> **AIM**:
Can you copy out the entries below word for word, leaving out the pictures?

> **ENTRIES**:
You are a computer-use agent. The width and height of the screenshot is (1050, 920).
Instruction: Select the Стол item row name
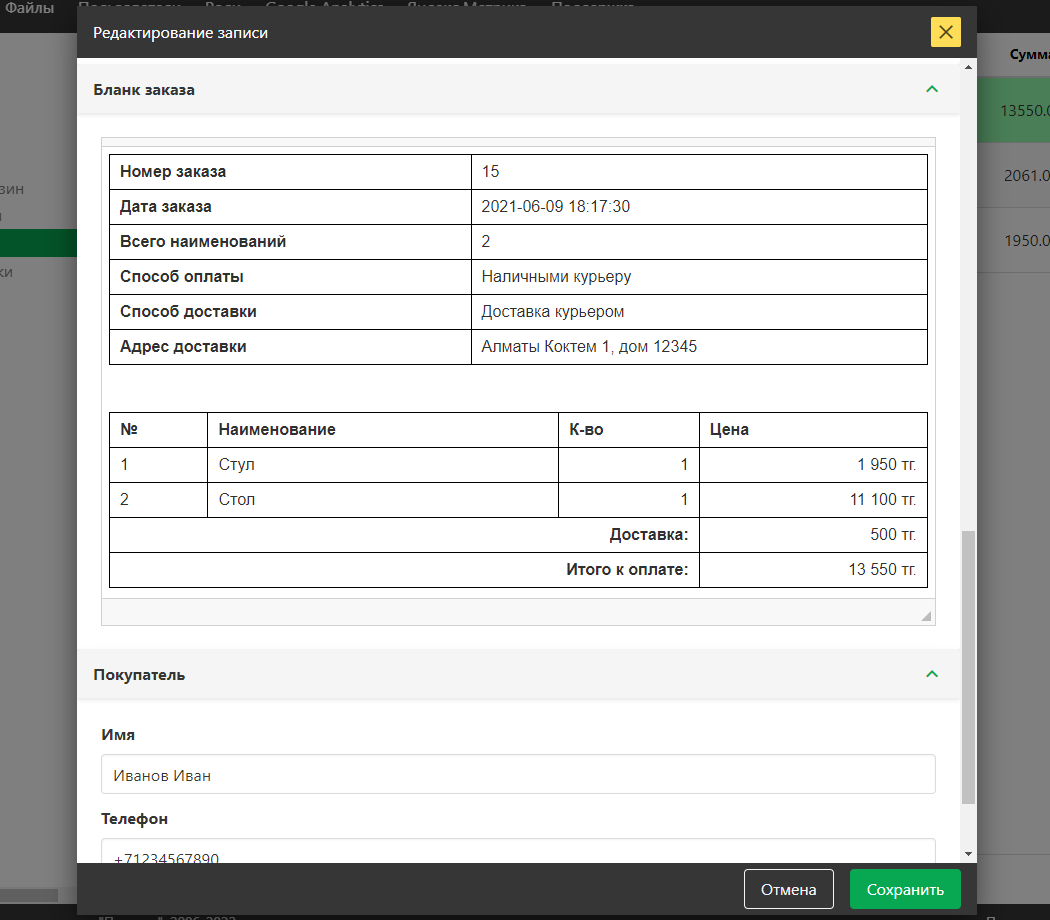point(236,499)
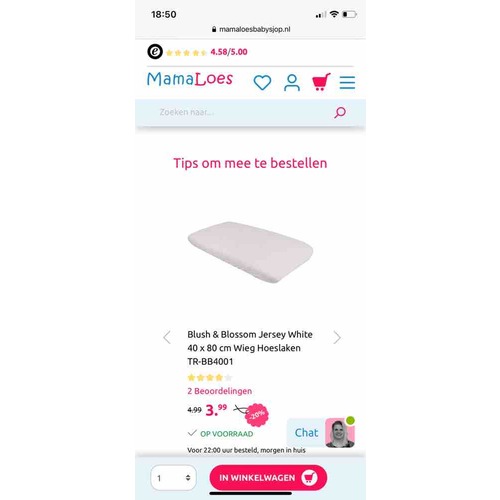
Task: Open the wishlist heart icon
Action: (x=262, y=82)
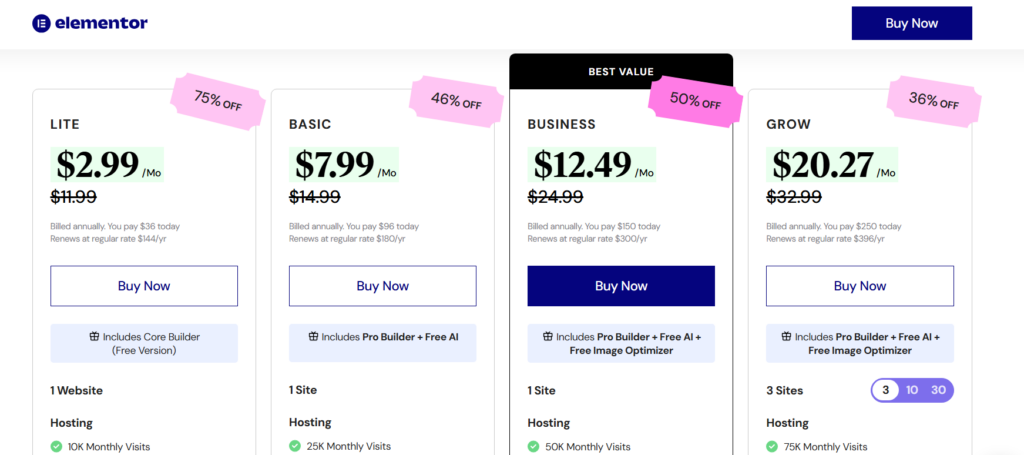This screenshot has width=1024, height=455.
Task: Click the gift icon in Business plan
Action: 548,337
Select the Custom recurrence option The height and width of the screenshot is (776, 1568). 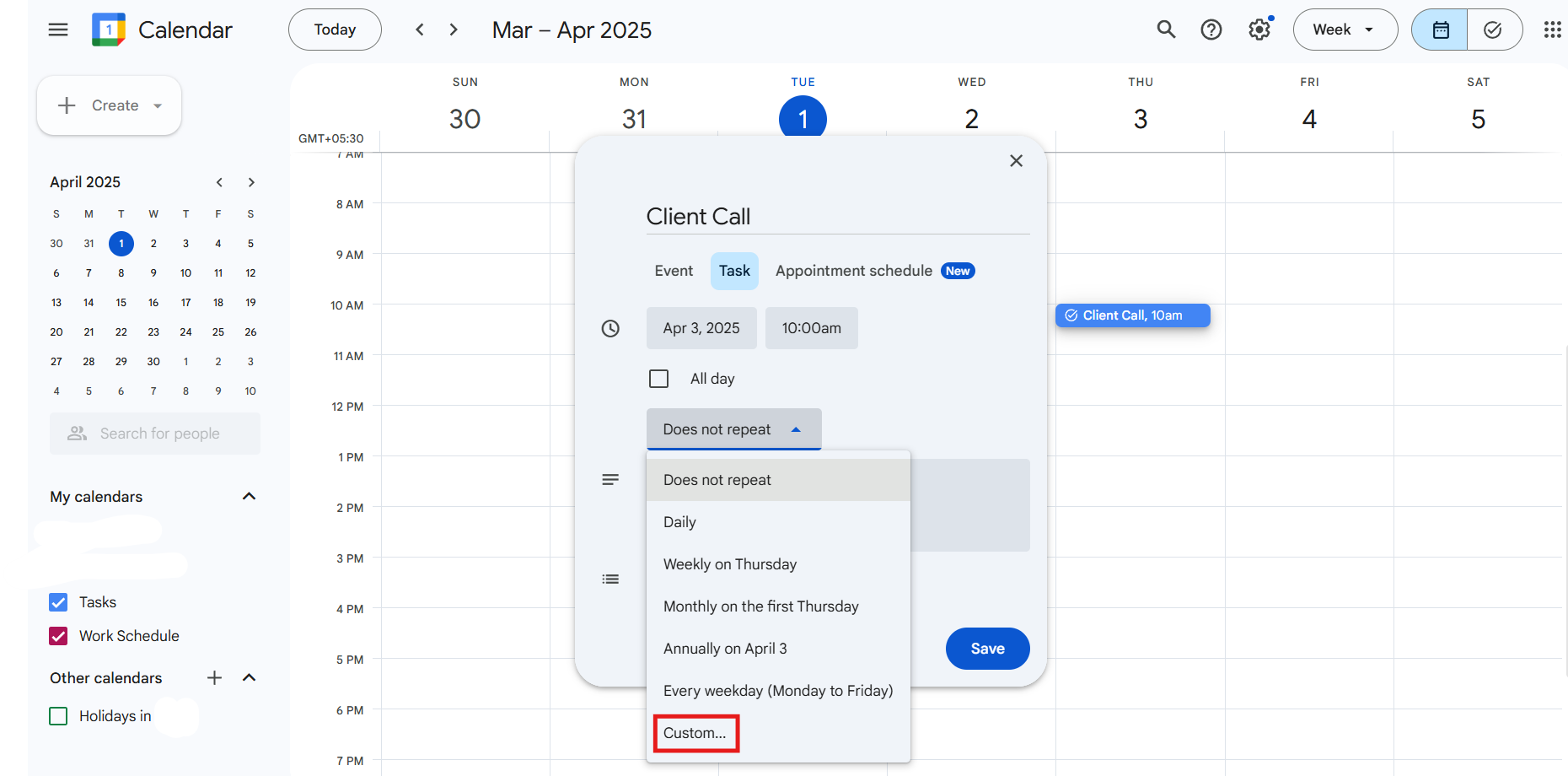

> **COMPLETE ANSWER**:
You are a computer-use agent. The width and height of the screenshot is (1050, 920).
Instruction: Select the Стол item row name
point(236,499)
Task: Open the wishlist heart icon
Action: (x=262, y=82)
This screenshot has width=1024, height=455.
Task: Click the gift icon in Business plan
Action: 548,337
Select the Custom recurrence option The height and width of the screenshot is (776, 1568). 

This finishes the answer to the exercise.